### Pixel coordinate grounding data
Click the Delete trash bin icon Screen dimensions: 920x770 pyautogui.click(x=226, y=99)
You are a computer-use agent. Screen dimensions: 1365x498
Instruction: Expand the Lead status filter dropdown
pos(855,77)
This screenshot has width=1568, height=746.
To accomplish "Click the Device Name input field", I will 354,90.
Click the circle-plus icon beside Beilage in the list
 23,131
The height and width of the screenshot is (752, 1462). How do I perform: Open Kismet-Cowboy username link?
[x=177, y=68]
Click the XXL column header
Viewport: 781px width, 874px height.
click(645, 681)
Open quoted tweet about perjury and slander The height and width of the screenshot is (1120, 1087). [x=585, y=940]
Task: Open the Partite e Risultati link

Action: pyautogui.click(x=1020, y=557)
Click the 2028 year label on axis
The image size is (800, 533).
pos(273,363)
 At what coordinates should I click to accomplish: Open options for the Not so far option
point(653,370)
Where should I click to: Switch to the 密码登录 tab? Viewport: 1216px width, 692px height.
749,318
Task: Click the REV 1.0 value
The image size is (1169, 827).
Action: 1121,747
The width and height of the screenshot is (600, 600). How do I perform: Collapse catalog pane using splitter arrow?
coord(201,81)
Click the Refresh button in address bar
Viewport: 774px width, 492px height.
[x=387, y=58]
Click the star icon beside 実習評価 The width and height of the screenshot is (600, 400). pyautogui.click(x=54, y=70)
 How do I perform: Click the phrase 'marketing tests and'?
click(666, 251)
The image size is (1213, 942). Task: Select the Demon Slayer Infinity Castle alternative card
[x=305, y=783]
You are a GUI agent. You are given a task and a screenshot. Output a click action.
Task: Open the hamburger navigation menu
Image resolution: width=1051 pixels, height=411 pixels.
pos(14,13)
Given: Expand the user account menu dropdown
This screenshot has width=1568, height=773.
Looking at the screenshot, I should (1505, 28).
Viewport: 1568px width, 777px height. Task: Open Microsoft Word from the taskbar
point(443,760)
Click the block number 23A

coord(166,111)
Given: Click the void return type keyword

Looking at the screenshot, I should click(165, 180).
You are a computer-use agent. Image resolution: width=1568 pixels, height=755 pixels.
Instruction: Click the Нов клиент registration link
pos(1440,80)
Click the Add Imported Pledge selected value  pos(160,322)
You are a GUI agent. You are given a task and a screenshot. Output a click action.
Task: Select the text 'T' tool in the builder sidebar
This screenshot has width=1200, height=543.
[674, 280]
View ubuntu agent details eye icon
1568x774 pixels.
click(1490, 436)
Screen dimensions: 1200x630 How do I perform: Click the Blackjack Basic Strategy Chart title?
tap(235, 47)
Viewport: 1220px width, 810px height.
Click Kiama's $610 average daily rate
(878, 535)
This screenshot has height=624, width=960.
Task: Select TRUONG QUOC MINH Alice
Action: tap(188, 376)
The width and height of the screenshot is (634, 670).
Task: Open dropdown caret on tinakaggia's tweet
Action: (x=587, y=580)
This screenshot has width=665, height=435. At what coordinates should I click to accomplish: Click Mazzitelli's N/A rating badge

### About this task
Above are some records; copy each line there that contains "value".

### Answer space
Task: Click the REV 1.0 value
Click the Add Imported Pledge selected value  pos(160,322)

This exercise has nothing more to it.